_Work request_.
Transcribe the records below exactly as written, from the opening line through the line that contains "Given: Switch to the 邮件短信设置 tab".

** Material shown follows **

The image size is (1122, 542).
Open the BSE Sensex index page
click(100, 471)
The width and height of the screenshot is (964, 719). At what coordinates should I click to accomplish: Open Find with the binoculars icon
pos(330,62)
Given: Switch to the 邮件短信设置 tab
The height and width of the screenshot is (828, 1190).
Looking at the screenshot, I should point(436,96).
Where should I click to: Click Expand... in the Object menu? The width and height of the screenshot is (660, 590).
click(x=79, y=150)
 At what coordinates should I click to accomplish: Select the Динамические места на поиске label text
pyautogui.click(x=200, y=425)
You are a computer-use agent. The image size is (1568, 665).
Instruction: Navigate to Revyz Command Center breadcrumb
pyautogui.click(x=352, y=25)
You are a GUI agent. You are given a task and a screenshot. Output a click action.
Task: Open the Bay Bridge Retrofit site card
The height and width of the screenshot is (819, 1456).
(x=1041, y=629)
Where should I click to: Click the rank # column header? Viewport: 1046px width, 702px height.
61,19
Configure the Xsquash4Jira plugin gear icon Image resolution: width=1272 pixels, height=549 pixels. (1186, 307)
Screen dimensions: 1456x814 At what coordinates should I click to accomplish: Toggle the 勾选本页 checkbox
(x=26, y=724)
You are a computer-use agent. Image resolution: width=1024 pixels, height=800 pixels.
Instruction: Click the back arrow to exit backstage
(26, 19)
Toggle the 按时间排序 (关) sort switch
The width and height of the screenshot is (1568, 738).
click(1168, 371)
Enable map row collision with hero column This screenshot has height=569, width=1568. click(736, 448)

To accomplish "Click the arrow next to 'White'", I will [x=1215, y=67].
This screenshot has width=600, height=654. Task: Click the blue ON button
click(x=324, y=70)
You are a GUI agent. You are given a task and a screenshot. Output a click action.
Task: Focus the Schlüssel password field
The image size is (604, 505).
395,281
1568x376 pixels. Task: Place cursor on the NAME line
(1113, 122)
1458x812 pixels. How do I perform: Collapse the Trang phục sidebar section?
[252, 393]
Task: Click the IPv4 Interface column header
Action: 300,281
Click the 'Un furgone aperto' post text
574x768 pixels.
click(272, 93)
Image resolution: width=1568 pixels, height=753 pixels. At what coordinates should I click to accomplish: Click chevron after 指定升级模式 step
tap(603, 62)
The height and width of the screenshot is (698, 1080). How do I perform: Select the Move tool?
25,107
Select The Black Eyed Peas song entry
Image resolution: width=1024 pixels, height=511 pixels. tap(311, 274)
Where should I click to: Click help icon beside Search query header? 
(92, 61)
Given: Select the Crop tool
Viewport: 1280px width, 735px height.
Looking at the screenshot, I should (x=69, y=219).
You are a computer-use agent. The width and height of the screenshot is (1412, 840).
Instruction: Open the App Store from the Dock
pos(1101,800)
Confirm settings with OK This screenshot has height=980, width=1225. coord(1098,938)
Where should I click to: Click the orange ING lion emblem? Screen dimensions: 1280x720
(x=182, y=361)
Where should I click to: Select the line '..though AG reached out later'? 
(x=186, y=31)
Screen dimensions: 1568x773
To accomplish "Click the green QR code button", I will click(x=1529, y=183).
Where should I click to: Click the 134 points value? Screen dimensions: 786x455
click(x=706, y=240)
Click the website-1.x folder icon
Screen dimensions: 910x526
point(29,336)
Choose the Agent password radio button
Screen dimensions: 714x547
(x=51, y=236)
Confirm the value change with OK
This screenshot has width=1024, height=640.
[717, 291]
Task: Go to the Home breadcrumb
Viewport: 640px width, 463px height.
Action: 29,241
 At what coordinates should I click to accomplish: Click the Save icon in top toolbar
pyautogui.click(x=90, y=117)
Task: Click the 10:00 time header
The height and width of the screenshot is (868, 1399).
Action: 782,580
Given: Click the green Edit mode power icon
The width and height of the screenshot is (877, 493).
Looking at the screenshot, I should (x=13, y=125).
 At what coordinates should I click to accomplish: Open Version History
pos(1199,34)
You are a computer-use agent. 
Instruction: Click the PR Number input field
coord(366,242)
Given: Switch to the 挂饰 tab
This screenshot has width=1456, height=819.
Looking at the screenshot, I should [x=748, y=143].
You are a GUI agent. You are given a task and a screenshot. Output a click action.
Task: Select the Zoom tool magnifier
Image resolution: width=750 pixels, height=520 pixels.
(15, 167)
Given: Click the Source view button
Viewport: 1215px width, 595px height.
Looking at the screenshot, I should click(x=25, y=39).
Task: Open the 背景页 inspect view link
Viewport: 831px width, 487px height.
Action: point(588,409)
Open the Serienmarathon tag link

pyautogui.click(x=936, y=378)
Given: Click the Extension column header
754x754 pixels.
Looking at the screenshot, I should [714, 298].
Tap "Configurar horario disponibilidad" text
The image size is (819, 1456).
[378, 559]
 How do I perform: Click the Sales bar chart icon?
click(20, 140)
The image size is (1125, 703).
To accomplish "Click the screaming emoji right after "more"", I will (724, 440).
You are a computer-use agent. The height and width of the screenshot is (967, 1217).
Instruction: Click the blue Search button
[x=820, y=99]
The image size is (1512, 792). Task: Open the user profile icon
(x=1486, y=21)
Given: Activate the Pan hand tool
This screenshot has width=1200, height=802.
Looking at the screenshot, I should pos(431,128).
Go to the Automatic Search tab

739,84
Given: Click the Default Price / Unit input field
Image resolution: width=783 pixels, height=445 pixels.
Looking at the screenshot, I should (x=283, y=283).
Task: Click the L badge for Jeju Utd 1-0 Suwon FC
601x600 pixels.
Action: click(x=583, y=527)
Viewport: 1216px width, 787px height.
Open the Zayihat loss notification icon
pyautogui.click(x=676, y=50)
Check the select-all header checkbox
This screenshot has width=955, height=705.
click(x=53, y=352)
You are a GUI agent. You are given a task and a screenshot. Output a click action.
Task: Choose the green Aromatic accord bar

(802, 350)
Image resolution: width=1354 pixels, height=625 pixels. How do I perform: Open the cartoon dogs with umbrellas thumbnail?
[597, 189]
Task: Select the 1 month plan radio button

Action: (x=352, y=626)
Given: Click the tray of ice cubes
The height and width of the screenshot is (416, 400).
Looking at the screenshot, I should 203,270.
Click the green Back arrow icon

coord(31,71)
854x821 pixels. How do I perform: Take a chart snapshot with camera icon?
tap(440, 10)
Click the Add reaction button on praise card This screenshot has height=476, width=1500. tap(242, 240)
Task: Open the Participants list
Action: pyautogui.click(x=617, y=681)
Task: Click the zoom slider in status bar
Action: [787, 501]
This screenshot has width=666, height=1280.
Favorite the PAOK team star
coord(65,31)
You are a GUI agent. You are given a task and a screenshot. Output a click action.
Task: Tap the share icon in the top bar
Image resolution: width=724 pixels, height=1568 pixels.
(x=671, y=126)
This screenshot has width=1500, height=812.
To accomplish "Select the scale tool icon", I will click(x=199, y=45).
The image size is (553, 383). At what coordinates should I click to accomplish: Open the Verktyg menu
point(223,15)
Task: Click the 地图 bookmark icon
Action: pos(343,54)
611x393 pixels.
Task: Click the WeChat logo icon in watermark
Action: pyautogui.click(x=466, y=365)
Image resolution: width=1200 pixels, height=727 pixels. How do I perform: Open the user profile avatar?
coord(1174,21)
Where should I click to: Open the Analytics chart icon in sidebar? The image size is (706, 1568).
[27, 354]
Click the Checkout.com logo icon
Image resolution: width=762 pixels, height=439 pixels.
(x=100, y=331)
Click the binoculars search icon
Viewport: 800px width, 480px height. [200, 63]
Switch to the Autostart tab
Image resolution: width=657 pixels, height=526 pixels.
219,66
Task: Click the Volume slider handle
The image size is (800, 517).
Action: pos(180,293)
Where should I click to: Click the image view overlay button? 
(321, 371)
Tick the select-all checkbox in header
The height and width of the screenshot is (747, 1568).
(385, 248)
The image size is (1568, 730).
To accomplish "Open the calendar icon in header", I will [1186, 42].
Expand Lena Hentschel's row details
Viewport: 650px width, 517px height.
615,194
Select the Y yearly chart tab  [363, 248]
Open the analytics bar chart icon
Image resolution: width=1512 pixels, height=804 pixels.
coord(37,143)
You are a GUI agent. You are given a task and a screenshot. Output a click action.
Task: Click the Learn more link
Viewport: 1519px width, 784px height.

** End of Material shown **

_Answer section_.
The image size is (1122, 542).
Open the BSE Sensex index page
click(100, 471)
The width and height of the screenshot is (964, 719). At what coordinates should I click to accomplish: Open Find with the binoculars icon
pos(330,62)
Given: Switch to the 邮件短信设置 tab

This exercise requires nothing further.